Re: What happens if there is a collision?

Posted by Jérôme Verstrynge <jv...@gmail.com>.

On 22/10/2010 2:27, Nicholas Knight wrote:
> On Oct 22, 2010, at 7:41 AM, Jérôme Verstrynge wrote:
>> Let's imagine that A initiates its column write at: 334450 ms with 'AAA' and timestamp 334450 ms
>> Let's imagine that E initiates its column write at: 334451 ms with 'ZZZ'and timestamp 334450 ms
>> (E is the latest write)
>>
>> Let's imagine that A reaches C at 334455 ms and performs its write.
>> Let's imagine that E reaches C at 334456 ms and attempts to performs its write. It will loose the timestamp-tie ('AAA' is greater than 'ZZZ').
> How is this any different from E's perspective than if A had come along a moment later with timestamp 334452?
If this results in only one entry, then I am happy. If this results in 
two entries (334450 and 334452), then the situation is different and 
does not correspond to my argument.

When I read http://wiki.apache.org/cassandra/DataModel, the column 
section explicitely says: "All values are supplied by the client, 
including the 'timestamp'."

Hence, there is nothing that explicitely guarantees that only one record 
is created from this documentation.

> What you describe is an application in *desperate* need of either a serious redesign, or a distributed locking mechanism.
>
> This really isn't a Cassandra-specific problem, Cassandra just happens to be the distributed storage system at issue. Any such system without a locking mechanism will present some form of this problem, and the answer will be the same: Avoid it in the application design, or incorporate a locking mechanism into the application.
I agree about the problem not being specific to Cassandra. I have 
nothing against Cassandra. In fact, I am facinated by it and consider 
using it in my own projects.

>> If there is a timestamp-tie, then the context becomes uncertain for E, out of the blue.
>> If application E can't be sure about what has been saved in Cassandra, it cannot rely on what it has in memory. It is a vicious circle. It can't anticipate on the potential actions of A on the column too.
> And how is this different from E's data being overwritten with a later timestamp? Either way, what E thinks is in Cassandra really isn't.
Well, E knows that it can't predict the value for future timestamps 
values coming from other nodes. Fine. What I am worried about is that it 
can't predict the value for its own timestamp.

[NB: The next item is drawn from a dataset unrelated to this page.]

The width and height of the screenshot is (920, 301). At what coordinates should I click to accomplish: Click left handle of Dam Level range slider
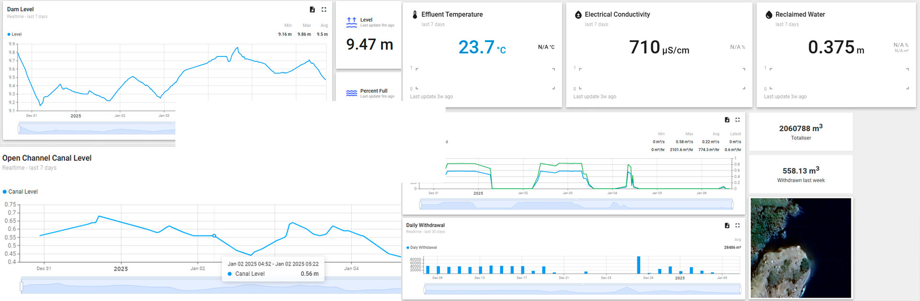click(19, 128)
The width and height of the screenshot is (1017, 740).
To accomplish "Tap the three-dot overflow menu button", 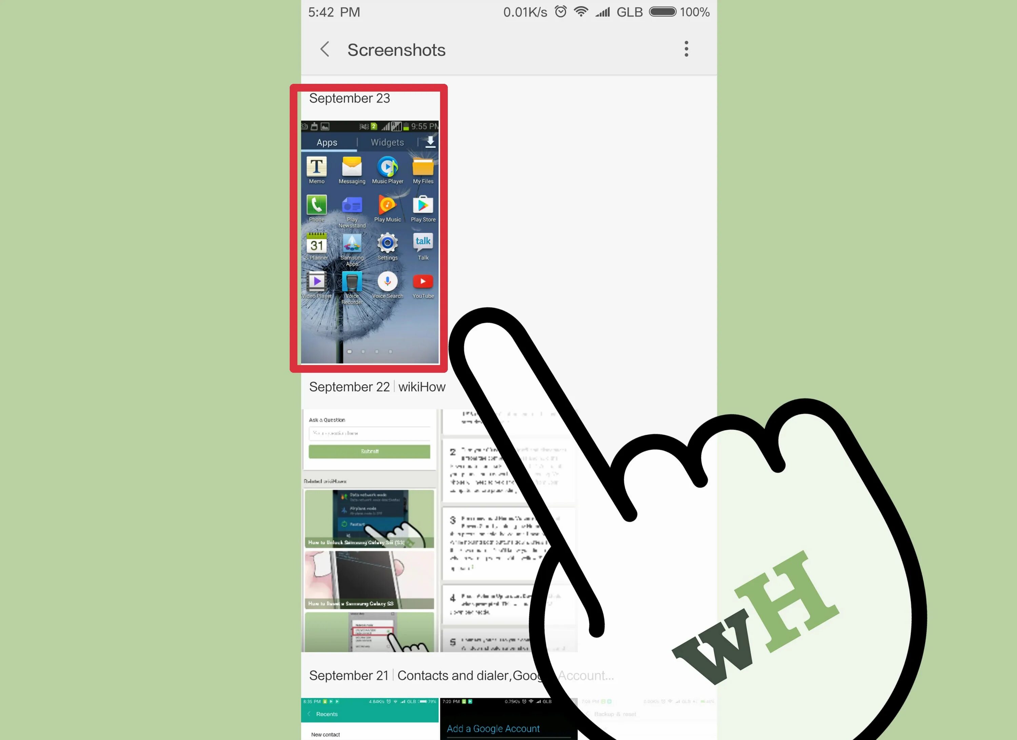I will (x=686, y=49).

> If you need to make sure you have consistency at this level, you *need* a locking mechanism.
>> This is unsual for any application, but may be this is the price to pay for using Cassandra. Fair enough.
> Hardly. Any non-serial application that doesn't use some form of locking has this exact same problem at all levels of storage, possibly even in its internal variables.
I have not argued against locking as a potential solution. I am only 
suggesting something lighter.

>> If E is not informed of the timestamp tie, then it is left alone in the dark. Hence, this is why I say Cassandra is not deterministic to E. The result of a write is potentially non-deterministic in what it actually performs.
> Cassandra is deterministic for a given input. What you're saying is you aren't properly controlling the input that your application is giving it.
You are making my point (lol). No matter what an application writes, it 
should re-read its owns write for determinism for a given timestamp when 
other application instances are writing in the same 'table'.

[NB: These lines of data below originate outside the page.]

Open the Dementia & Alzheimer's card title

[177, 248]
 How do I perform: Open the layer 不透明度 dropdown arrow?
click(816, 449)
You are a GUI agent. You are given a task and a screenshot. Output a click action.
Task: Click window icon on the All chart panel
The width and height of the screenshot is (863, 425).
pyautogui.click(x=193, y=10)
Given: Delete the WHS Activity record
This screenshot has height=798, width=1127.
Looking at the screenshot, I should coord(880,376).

>> If E was aware that it lost a timestamp-tie, it would know that there is a possible gap between its internal memory representation and what it tried to save into Cassandra. That is, EVEN if there is no further write on that same column (or, in other words, regardless of any potential subsequent races).
> What is the significance of this?
If you know there is no timestamp collision, then you know you don't 
need to re-read for determinism. Otherwise you should. In a situation 
where you can't know, you should automatically re-read, which is 
expensive (or implement a locking mechanism).

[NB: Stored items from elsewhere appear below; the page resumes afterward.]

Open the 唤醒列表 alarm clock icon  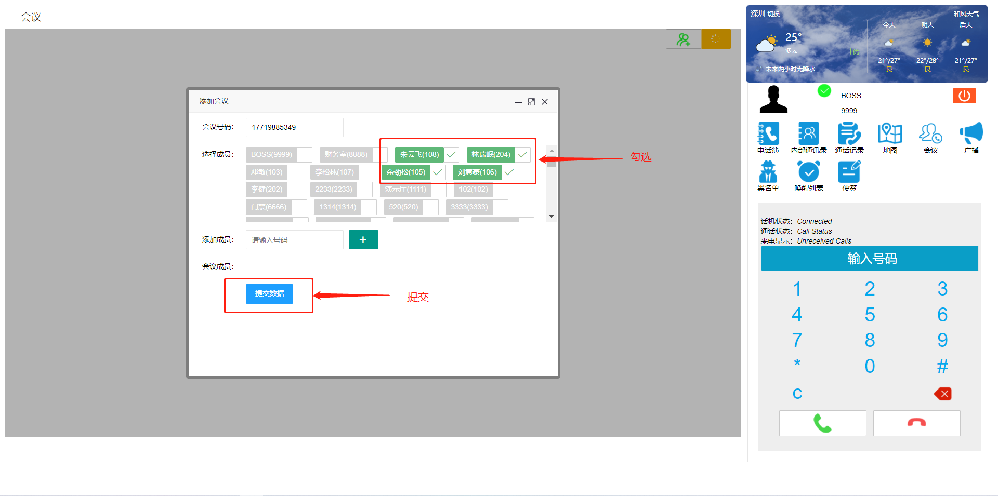pos(808,172)
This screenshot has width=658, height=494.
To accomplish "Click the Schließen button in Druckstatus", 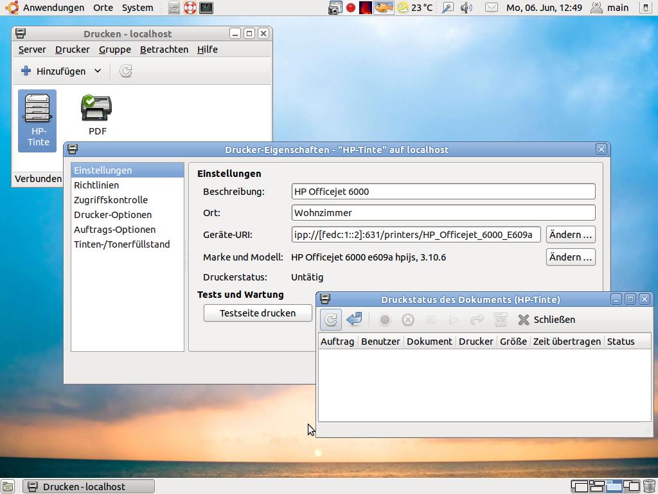I will tap(547, 320).
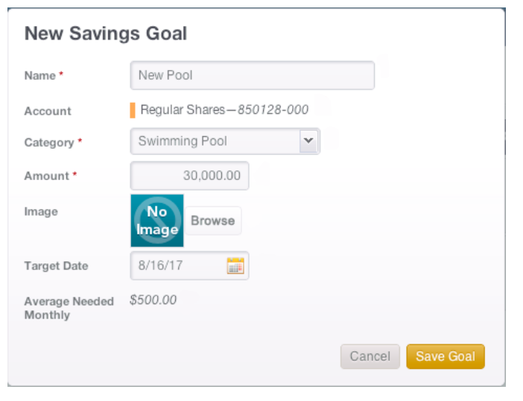Click the New Savings Goal dialog title
This screenshot has width=523, height=401.
pos(106,33)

>> If E was informed it lost a timestamp-tie, it could re-read the column (and let's assume that there is no further write in between, but this does not change anything to the argument). It could spot that its write for timestamp value 334450 ms failed, and also the reason why ('AAA' greater than 'ZZZ). It could operate a new write, which eventually could result in another timestamp-tie, but at least it would be informed about it too... It would have a safety net.
> To what end? A and E would apparently get into some sort of never-ending fight. The application as described is broken and needs to be fixed.
No, no fight since E would know it can't win because it has the lower 
hand 'ZZZ' for the given timestamp.

>> The case I am trying to cover is the case where the context for application E becomes invalid because of a successful write call to Cassandra without registration of 'ZZZ'. How can Cassandra call it a successful write, when in fact, it isn't for application E? I believe Cassandra should notify application E one way or another. This is why I mentioned an extra timestamp-tie flag in the write ACK sent by nodes back to node E.
> Here's part of the problem. You're seeing E as a distinct application from A which can behave completely independently. You need to stop thinking like that. It leads to broken architectures
>
> Even if the E and A processes come from entirely different code bases, you need to start by thinking of them as one application. That application is broken.
I am not going to argue this, because it is not related to my argument. 
I mean no offense by saying this.

>> The subsequent question I have is:
>>
>> If 'value breaks timestamp-tie', how does Cassandra behave in case of updates? If there is a column with value 'AAA' at 334450 ms and an application explicitely wants to update this value to 'ZZZ' for 334450 ms, it seems like the timestamp-tie will prevent that. Hence, the update/mutation would be undeterministic to E. It seems like one should first delete the existing record and write a new one (and that could lead to race conditions and timestamp-ties too).
> You need a locking mechanism. Timestamps aren't the droids you're looking for.
In this case, I do agree that explicit updates on a given timestamp 
can't be achieved without locks.

>> I think this should be documented, because engineers will hit that 'local' undeterministic issue for sure if two instances of their applications perform 'completed writes' in the same column family. Completed does not mean successful, even with quorum (or ALL). They ought to know it.
> I'm honestly not sure why they wouldn't. One need only perform a very cursory investigation of Cassandra to realize that addition of a locking mechanism is necessary for many applications, such as the one described here.
Again, I am not saying locks are not a solution. I was just suggesting a 
lighter solution for the issue I was raising. Implementing locks in 
Cassandra-like system is tricky. The proposed solutions so far are 
costly and heavy.
> -NK
Thanks for your answer.

Jérôme

Re: What happens if there is a collision?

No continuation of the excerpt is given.